Student: Jeremy Birch
1st supervisor: Christos Bergeles, King’s College London
2nd supervisor: Kawal Rhode, King’s College London
Chip-on-tip steerable endoscopes are rapidly improving due to tandem innovation in robotics technology and highly-integrated cameras. With diameter less than 1.5mm, steerable endoscopes can navigate the human body to reach previously inaccessible locations. Safe and effective navigation, however, requires their simultaneous localisation and mapping (SLAM) as they traverse endoluminal cavities. The aim of this project is to research SLAM algorithms that successfully interpret images from chip-on-tip endoscopes in real-time, especially within deformable anatomy. The student will investigate novel direct SLAM approaches that interpret image texture without relying on salient features, which are hard to identify in anatomical images. They will be part of a growing image-guided robotics research team that develops next generation flexible robotic systems for regenerative medicine applications. The team’s primary research area is the navigation of the orbital cavity as an entry window to the brain – a novel clinical application giving rise to stimulating computer vision challenges.
Our perception of the world is primarily image based, and loss of sight is detrimental to quality of life. The population affected by ophthalmic pathologies leading to blindness is vast, with diseases affecting the photoreceptors/retina being exceptionally prevalent. Worldwide, more than 50% of sight-loss cases are attributed to age-related macular degeneration (AMD) (Congdon et al. 2004), while 16 million people suffer from retinal vein occlusion (RVO) (Rogers et al. 2010). With the shifting demographics and susceptibility of elderly to eye diseases, innovation in ophthalmic treatment is imperative.
We are developing an image-guided multi-arm flexible robot that can provide an ultra-minimally invasive approach to reaching the posterior part of the eye cavity for the deployment of regenerative medicine therapeutics and thrombolytic agents: instead of entering the eye, the proposed snake robot will navigate peri-ocularly, flexing around the eye globe, between the orbital muscles, to reach the area of treatment posteriorly.

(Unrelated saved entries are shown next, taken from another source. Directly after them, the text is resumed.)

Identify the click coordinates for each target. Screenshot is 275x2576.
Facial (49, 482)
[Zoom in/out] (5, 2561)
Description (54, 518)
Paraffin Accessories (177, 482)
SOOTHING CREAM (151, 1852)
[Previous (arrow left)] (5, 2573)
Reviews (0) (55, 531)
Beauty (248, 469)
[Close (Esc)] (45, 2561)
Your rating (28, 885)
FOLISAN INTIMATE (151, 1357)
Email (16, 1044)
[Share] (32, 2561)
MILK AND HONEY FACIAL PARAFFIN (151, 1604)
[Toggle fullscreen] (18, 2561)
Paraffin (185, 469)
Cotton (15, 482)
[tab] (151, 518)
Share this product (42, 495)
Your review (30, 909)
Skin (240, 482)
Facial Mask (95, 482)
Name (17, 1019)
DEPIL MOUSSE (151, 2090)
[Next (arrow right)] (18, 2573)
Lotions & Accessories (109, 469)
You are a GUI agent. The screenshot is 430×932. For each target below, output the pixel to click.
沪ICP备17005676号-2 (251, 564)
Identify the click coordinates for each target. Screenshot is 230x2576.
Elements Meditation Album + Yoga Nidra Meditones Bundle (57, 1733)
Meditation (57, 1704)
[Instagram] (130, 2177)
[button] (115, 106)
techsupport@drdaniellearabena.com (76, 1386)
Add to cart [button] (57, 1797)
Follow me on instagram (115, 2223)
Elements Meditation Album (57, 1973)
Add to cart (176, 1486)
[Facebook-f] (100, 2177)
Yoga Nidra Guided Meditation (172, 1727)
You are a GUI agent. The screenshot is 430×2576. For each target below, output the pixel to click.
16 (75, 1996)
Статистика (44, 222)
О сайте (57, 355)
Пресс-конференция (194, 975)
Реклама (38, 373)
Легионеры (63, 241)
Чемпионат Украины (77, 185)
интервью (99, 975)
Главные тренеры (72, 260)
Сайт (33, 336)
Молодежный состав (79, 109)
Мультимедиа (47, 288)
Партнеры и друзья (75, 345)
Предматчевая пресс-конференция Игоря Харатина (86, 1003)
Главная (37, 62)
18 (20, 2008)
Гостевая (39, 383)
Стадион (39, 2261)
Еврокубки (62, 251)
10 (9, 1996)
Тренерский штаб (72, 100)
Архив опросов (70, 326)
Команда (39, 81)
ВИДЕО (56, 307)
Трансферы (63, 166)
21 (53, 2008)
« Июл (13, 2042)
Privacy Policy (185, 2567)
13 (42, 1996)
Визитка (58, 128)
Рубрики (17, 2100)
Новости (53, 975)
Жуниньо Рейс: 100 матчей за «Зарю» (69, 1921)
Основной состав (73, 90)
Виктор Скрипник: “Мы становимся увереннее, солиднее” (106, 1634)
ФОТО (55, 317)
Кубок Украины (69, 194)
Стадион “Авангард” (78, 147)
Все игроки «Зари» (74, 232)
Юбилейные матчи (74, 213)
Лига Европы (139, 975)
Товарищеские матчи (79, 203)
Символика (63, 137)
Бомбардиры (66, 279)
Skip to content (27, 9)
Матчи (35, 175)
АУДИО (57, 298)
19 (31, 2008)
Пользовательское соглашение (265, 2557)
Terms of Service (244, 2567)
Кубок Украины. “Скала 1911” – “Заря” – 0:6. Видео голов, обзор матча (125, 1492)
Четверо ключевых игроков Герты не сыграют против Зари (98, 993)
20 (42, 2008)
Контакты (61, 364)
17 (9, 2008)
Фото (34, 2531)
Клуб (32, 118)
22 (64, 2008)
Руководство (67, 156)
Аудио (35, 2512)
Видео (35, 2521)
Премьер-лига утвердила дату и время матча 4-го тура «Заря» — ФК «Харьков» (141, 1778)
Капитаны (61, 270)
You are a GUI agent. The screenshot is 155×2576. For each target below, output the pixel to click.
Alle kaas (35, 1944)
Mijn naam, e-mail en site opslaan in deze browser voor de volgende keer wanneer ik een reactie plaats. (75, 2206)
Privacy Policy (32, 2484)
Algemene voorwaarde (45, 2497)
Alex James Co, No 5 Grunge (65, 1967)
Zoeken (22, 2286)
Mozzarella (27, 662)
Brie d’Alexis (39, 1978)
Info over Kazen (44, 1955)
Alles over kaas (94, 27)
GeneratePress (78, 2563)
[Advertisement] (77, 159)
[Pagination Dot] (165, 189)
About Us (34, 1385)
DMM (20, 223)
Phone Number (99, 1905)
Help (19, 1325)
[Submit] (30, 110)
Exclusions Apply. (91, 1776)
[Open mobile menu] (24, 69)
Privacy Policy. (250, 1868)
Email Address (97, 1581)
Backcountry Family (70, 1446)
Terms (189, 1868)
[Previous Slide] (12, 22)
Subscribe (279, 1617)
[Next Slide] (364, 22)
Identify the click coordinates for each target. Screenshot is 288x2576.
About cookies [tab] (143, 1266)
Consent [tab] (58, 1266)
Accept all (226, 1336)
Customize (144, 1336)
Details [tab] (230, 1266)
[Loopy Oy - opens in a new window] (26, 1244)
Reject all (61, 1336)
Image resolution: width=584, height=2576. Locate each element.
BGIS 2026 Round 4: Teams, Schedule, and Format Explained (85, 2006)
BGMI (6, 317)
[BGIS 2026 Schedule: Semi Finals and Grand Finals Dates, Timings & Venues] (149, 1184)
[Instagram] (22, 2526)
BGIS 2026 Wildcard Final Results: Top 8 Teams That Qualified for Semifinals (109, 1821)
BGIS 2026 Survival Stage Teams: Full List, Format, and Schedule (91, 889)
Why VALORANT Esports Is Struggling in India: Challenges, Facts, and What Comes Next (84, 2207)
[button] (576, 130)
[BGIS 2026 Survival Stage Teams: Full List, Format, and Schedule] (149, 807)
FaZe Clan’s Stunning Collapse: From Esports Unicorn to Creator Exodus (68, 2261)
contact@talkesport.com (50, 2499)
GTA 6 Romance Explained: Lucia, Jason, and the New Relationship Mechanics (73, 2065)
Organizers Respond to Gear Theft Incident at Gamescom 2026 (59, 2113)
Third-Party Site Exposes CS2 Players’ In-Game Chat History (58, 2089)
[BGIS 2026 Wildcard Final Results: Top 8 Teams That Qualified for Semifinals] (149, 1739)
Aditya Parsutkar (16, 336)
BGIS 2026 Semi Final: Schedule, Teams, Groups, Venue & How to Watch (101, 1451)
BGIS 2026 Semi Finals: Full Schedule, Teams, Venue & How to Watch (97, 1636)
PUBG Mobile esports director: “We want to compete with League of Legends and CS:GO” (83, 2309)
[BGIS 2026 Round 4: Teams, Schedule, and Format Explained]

Our research team is already developing this robot, and we are seeking a student with interest and competency in computer vision to complement our endeavour. After all, an integral component of steering robots in tight and sensitive spaces such as the orbital cavity is environmental perception through advanced navigation. Despite the wealth of pre-operative and intraoperative multi-scale multi-modal image data available for eye surgery, the attempts to process this data for safe and effective robot navigation are surprisingly limited.
This project will deliver a navigation platform based on the interpretation of images acquired from chip-on-tip cameras mounted on the developed flexible robot. These images will be leveraged in a Simultaneous Localisation and Mapping (SLAM) framework that accounts both for limited textures arising from anatomical images, but also for the inherently lower image resolution that chip-on-tip cameras provide.
SLAM involves the identification of robust features in the acquired images, and, through the observation of the motion of those features, creation of a 3D map of the environment while identifying the location of the camera within this map. Even though SLAM has been examined for endoscopic procedures, it is unexplored in the context of miniaturised cameras. Further, researchers have never had access to images arising from peri-ocularly navigated instruments. Hence, it is a topic of significant research potential that may lead to novel robust SLAM algorithms, potentially among the first to exploit the advances in Deep Learning in this research domain. Adding the requirement for addressing the issue of anatomical deformation, the proposed project will not only lead to exciting computer vision developments, but will endow the student with a solid set of skills to pursue a research career in industry or academia.